═════ TEXT ═════

Search Engine Rankings · Recently, someone from a Google competitor told me that they were catching up, within a few percentage points. I didn’t believe that at all, but I decided that intuition is boring and hard data is interesting. So I went and ran search engine rankings for ongoing weekly through 2005. The numbers are surprising, to say the least. [Update: Thought-provoking feedback, and some conclusions] [And more feedback from Search Engine Watch.]. ...
 
Yahoo! Search FUSE · John Battelle reports on a conversation with Y!’s Jeff Weiner; it sounds like John heard more or less the same things I did. At the time I didn’t say too much about Jeff’s remarks, but I think that John’s piece, while good, bypassed a real interesting part. Y!’s rallying cry is FUSE: Find, Use, Share, and Expand. So do you think they can beat Google at finding or using? Well maybe, but I wouldn’t want to bet a business on it. But how about Share and Expand? Y! has relationships with a lot of people out there: email relationships, finance relationships, chatter relationships, you name it. Suppose they can make it real easy and attractive for the people in all those relationships to put some back; to Share stuff and Expand the Web. Being first in line to help everyone Find and Use that good new stuff? Sounds like a plausible line of attack to me.
 
Talking to Yahoo · I had a good talk yesterday with Jeff Weiner, Senior VP of Search and Marketplace over at Yahoo! I shouldn’t pass on what Jeff said; anyhow if he wants to talk to the world, he has a blog. But I can talk about what I said: first, Y! should be watching the Atom protocol work like a hawk, because they have two choices: either they try to beat everyone else out there and build the world’s greatest authoring tool, or they get behind a standardized protocol and let the cellphone guys and PDA people and let everyone compete to do it. Second, we were talking about improving search in general; near as I can tell, there isn’t a huge quality gap between Y!, Google, and MSN, and it’s hard to believe that any of them can sustainably get much ahead of the rest. On the other hand, I think Y! has a good chance to take on Google in the advertising space, both AdSense and AdWords, and maybe win. They know a whole lot of stuff about a whole lot of people; for example, they know my stock-market portfolio and what weather forecasts and maps I look up; they probably have more information about more individuals than anyone else in the business. On behalf of all those advertising sellers and buyers: it would sure be nice to see some competition. Maybe even some transparency.
 
Still Wondering About Tags · This whole related-tags thing has been around for a month, but Dave Sifry says it’s official. I went and tried a half-dozen and the results were all over the map. I think I spot a pattern where things that are more or less steady-state are lame (Vancouver, prostitution), while it works well on current events: (Firefox, DeLay, Gomery). Which is intuitively plausible. But my question from last month still stands: Are tags useful? Are there any questions you want to ask, or jobs you want to do, where tags are part of the solution, and clearly work better than old-fashioned search? I really want to believe that tagging is big, a game-changer, but the longer I go on asking this question and not getting an answer, the more nervous I get.
 
A Cherry-Tomato Winner · The challenge has been met, and the crimson-vegetable award goes to... Google! It can now find images correctly based on metadata; for example Saskatchewan snow with plants, Tanya King, sweet pea shadow, Hogoromo dinner, and so on. Neither MSN nor Yahoo search can do this.

═════

=== WORK REQUIRED ===
Carry on the blog posts about search engines, starting after their last sentence. The listing that comes next is not needed.

═════ INPUT DATA ═════

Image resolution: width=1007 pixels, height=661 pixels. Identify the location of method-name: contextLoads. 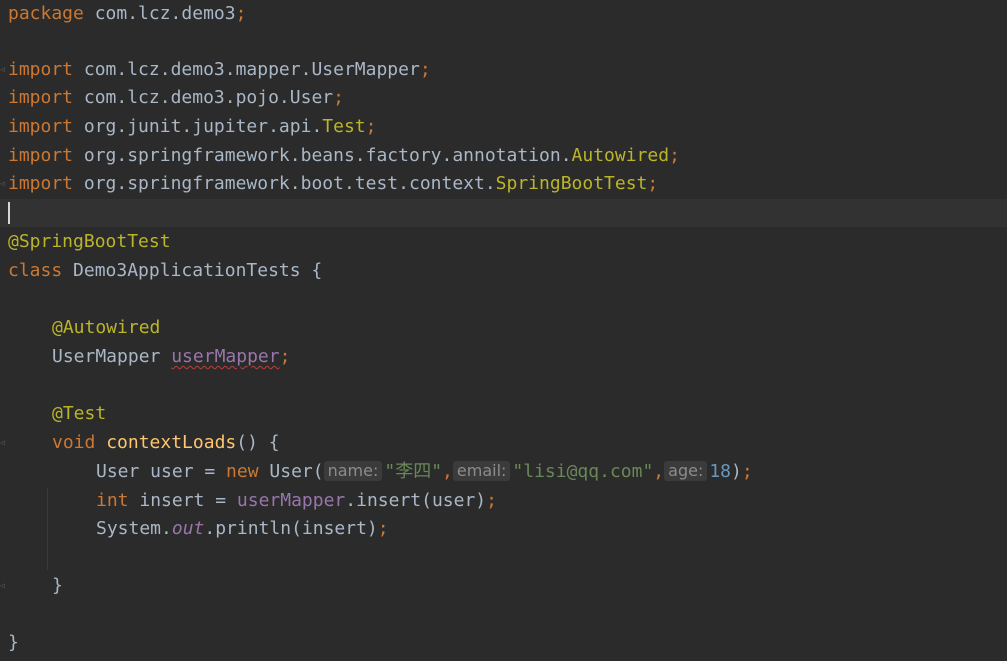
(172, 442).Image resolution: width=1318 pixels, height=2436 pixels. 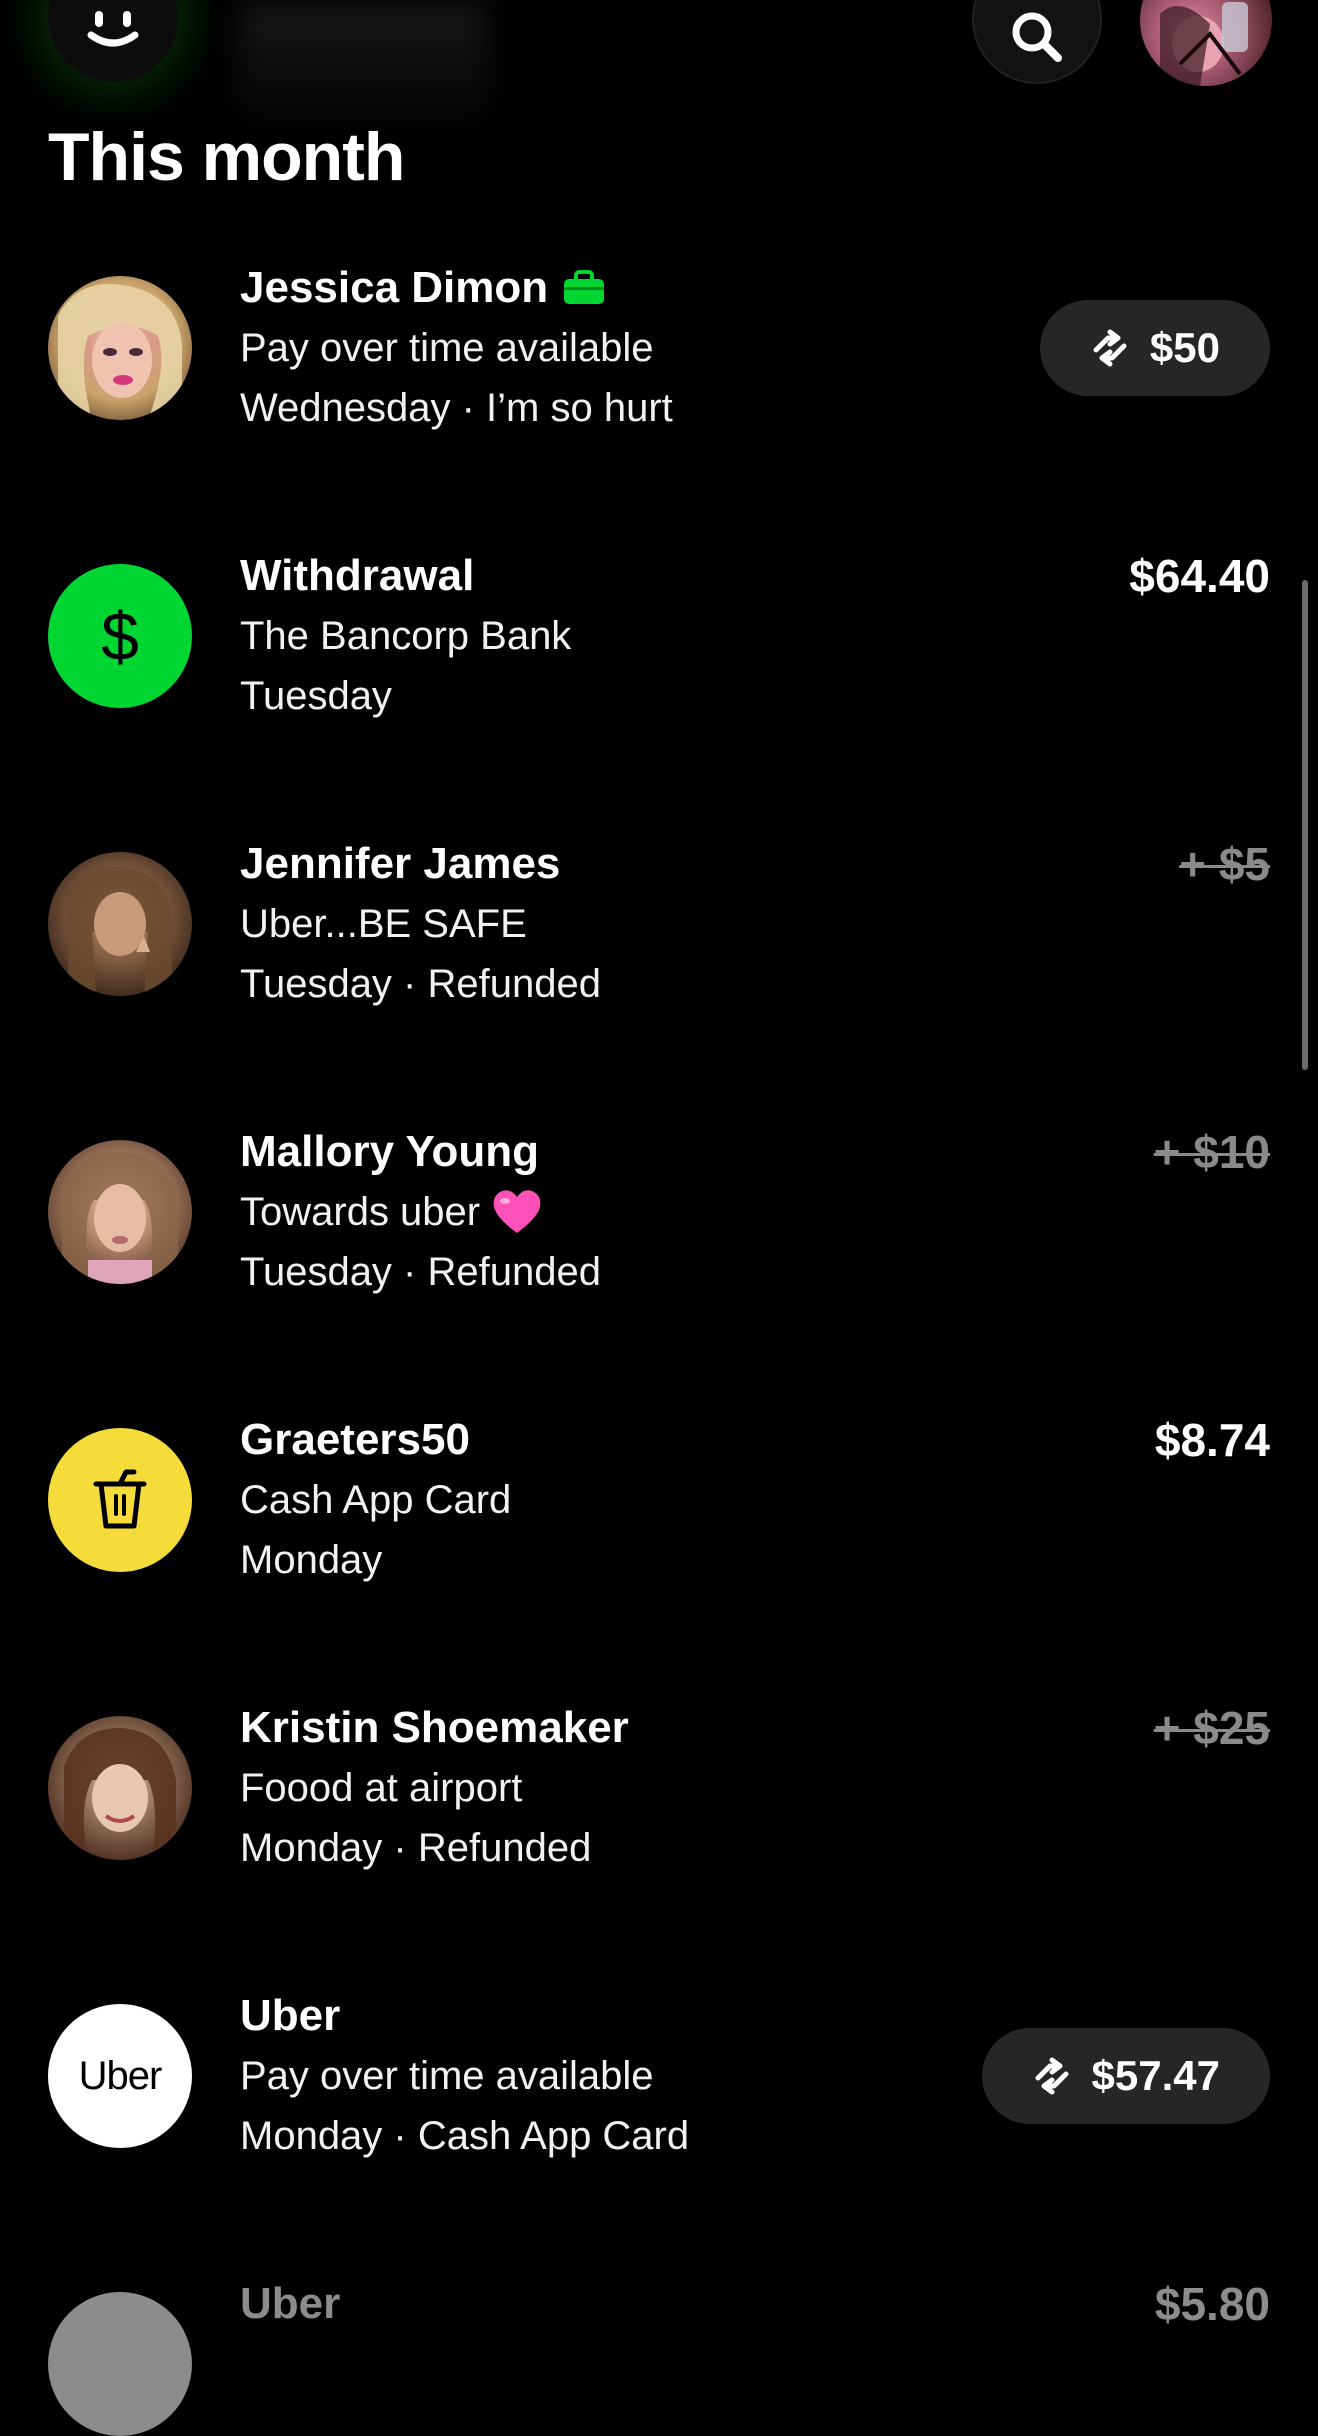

═════

=== EXPECTED ANSWER ===
 
Crosstalk · Dear readers, honesty (and the story I’m about to tell) require that I spill the beans: there is lots of stuff here on ongoing that you can’t see. Since I have a pretty good writing environment, I compose lots of little pieces of one kind or another and then “semi-publish” them; they’re out there on the Web at an address that looks a lot like that of the fragment you’re now reading, but there are no pointers to them; security by obscurity, but good enough for my purposes. Last night I semi-published something and emailed a few people asking them to look at it. A couple hours later, I wondered if they had, and checked the server logs. I saw myself (twice, I’d corrected it), and... the Googlebot. What the hell? Did I accidentally press “publish”? No. Bafflement. Is my browser telling Google where I’m going?!? Unlikely... ah! Even semi-published pieces have the ads, which are a Javascript callback to somewhere in the Googleplex. So, that’s what’s happening... when AdSense displays on a page, at least sometimes, it tips off the robot army. So anyone who’s running AdSense gets indexed first & fastest. I can’t prove it, but it’s the simplest explanation, and it makes all sorts of sense. [Update: If you look real closely at that robot (for geeks, at the “User-Agent” field), it’s not quite the same as the normal googlebot; apparently this beast is just reading the text of the page to figure out what contextually appropriate ads to display. Thanks to all the people who wrote to point this out.]
 
Do Tags Work? · I was sitting up and got pinged by Dave Sifry about Technorati’s new related-tags feature; Technorati thinks that Baseball is related to Sports, MLB, Football, Basketball, Natural Philosophy (gotta love that), and tickets. Some don’t work that well, but the idea is compelling. I’ve been thinking about this stuff a lot, and I have a question: Do tags work? It shouldn’t be too hard to find out ...
 
Picture Search and Gravel Hauling · If you’re in Florida near Inglis-Yankeetown and you want to haul dirt, rent a truck from Tim Bray. No relation, but I gotta say that’s a nice-looking truck. I found it using the new Ask.com picture search, which has a much nicer presentation than Google. However, it (like all other search engines) sadly fails the Cherry-Tomato Challenge.
 
Real Information Retrieval · Summary: find a Real Librarian. The narrative includes demographic trends and Bo Diddley ...
 
Who’s Searching · I see that Forrester’s excellent Charlene Li is expecting MSN search to gain on Google. Her argument sounds plausible, so I went and checked my logfiles. Since Sunday, I’ve had 1,222 people arrive at ongoing via Google, 166 via search.yahoo.com, and 49 via MSN. If it gets a little closer, I’ll start having to run a regular Search Market Share graph along with my Browser Market Share offering.
 
Green On Search · Care about search in general? Then you probably should start reading Steve Green; he’s in Sun Labs and knows more about search technology than just about anybody, way more than me. Plus, he’s amusing.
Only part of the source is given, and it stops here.